> Stated problem: Copy the following records word for word, keeping every line as it is.

> Given entries:

************

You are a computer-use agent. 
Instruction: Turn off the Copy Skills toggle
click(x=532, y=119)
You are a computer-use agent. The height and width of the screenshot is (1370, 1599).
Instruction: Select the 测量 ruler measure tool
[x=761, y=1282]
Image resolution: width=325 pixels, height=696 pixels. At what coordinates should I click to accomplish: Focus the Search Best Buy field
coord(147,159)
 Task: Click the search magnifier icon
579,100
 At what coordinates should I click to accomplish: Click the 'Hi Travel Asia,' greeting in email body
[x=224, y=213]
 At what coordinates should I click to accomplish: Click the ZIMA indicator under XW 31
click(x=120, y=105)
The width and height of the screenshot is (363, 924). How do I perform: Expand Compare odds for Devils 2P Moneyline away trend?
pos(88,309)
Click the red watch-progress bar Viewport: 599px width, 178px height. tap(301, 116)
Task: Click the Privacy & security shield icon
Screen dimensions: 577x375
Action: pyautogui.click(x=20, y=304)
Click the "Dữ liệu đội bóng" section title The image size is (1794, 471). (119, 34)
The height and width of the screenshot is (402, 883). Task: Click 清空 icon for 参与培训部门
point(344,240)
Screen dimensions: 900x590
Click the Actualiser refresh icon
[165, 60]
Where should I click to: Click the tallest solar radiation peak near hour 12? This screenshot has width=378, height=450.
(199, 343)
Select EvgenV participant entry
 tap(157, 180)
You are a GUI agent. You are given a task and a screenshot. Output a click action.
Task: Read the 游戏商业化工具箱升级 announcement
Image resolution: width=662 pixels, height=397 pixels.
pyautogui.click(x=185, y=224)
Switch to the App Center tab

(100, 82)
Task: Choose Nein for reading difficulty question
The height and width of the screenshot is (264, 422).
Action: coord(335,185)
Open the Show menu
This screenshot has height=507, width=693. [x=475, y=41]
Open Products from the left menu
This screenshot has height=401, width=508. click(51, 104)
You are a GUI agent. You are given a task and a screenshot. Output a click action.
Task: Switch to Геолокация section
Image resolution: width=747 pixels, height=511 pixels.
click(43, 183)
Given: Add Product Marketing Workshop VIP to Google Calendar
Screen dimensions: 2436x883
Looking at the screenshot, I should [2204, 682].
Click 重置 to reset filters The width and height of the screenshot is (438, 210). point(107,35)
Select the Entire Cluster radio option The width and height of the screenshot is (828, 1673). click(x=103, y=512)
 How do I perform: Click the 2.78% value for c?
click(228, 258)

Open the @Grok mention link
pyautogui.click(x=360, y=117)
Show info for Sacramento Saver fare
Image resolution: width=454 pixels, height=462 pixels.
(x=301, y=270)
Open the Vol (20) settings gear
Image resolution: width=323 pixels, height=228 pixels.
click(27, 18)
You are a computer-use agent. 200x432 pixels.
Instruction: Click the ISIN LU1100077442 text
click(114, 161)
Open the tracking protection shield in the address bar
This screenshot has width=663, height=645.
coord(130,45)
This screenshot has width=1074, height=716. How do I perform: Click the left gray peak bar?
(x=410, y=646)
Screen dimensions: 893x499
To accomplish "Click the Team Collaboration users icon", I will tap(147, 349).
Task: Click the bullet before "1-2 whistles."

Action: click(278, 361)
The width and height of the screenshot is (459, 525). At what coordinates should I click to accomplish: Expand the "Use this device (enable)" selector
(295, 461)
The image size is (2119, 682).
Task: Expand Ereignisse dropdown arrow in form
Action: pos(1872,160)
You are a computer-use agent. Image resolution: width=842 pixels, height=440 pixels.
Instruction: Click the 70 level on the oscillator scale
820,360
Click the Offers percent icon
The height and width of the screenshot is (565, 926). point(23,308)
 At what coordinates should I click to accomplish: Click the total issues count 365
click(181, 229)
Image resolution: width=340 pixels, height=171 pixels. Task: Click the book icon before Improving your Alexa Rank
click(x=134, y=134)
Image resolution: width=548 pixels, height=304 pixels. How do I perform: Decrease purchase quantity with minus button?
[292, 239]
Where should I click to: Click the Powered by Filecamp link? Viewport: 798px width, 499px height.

************

> Answer to this problem:
You are a computer-use agent. 
Instruction: Turn off the Copy Skills toggle
click(x=532, y=119)
You are a computer-use agent. The height and width of the screenshot is (1370, 1599).
Instruction: Select the 测量 ruler measure tool
[x=761, y=1282]
Image resolution: width=325 pixels, height=696 pixels. At what coordinates should I click to accomplish: Focus the Search Best Buy field
coord(147,159)
 Task: Click the search magnifier icon
579,100
 At what coordinates should I click to accomplish: Click the 'Hi Travel Asia,' greeting in email body
[x=224, y=213]
 At what coordinates should I click to accomplish: Click the ZIMA indicator under XW 31
click(x=120, y=105)
The width and height of the screenshot is (363, 924). How do I perform: Expand Compare odds for Devils 2P Moneyline away trend?
pos(88,309)
Click the red watch-progress bar Viewport: 599px width, 178px height. tap(301, 116)
Task: Click the Privacy & security shield icon
Screen dimensions: 577x375
Action: pyautogui.click(x=20, y=304)
Click the "Dữ liệu đội bóng" section title The image size is (1794, 471). (119, 34)
The height and width of the screenshot is (402, 883). Task: Click 清空 icon for 参与培训部门
point(344,240)
Screen dimensions: 900x590
Click the Actualiser refresh icon
[165, 60]
Where should I click to: Click the tallest solar radiation peak near hour 12? This screenshot has width=378, height=450.
(199, 343)
Select EvgenV participant entry
 tap(157, 180)
You are a GUI agent. You are given a task and a screenshot. Output a click action.
Task: Read the 游戏商业化工具箱升级 announcement
Image resolution: width=662 pixels, height=397 pixels.
pyautogui.click(x=185, y=224)
Switch to the App Center tab

(100, 82)
Task: Choose Nein for reading difficulty question
The height and width of the screenshot is (264, 422).
Action: coord(335,185)
Open the Show menu
This screenshot has height=507, width=693. [x=475, y=41]
Open Products from the left menu
This screenshot has height=401, width=508. click(51, 104)
You are a GUI agent. You are given a task and a screenshot. Output a click action.
Task: Switch to Геолокация section
Image resolution: width=747 pixels, height=511 pixels.
click(43, 183)
Given: Add Product Marketing Workshop VIP to Google Calendar
Screen dimensions: 2436x883
Looking at the screenshot, I should [2204, 682].
Click 重置 to reset filters The width and height of the screenshot is (438, 210). point(107,35)
Select the Entire Cluster radio option The width and height of the screenshot is (828, 1673). click(x=103, y=512)
 How do I perform: Click the 2.78% value for c?
click(228, 258)

Open the @Grok mention link
pyautogui.click(x=360, y=117)
Show info for Sacramento Saver fare
Image resolution: width=454 pixels, height=462 pixels.
(x=301, y=270)
Open the Vol (20) settings gear
Image resolution: width=323 pixels, height=228 pixels.
click(27, 18)
You are a computer-use agent. 200x432 pixels.
Instruction: Click the ISIN LU1100077442 text
click(114, 161)
Open the tracking protection shield in the address bar
This screenshot has width=663, height=645.
coord(130,45)
This screenshot has width=1074, height=716. How do I perform: Click the left gray peak bar?
(x=410, y=646)
Screen dimensions: 893x499
To accomplish "Click the Team Collaboration users icon", I will tap(147, 349).
Task: Click the bullet before "1-2 whistles."

Action: click(278, 361)
The width and height of the screenshot is (459, 525). At what coordinates should I click to accomplish: Expand the "Use this device (enable)" selector
(295, 461)
The image size is (2119, 682).
Task: Expand Ereignisse dropdown arrow in form
Action: pos(1872,160)
You are a computer-use agent. Image resolution: width=842 pixels, height=440 pixels.
Instruction: Click the 70 level on the oscillator scale
820,360
Click the Offers percent icon
The height and width of the screenshot is (565, 926). point(23,308)
 At what coordinates should I click to accomplish: Click the total issues count 365
click(181, 229)
Image resolution: width=340 pixels, height=171 pixels. Task: Click the book icon before Improving your Alexa Rank
click(x=134, y=134)
Image resolution: width=548 pixels, height=304 pixels. How do I perform: Decrease purchase quantity with minus button?
[292, 239]
Where should I click to: Click the Powered by Filecamp link? Viewport: 798px width, 499px height.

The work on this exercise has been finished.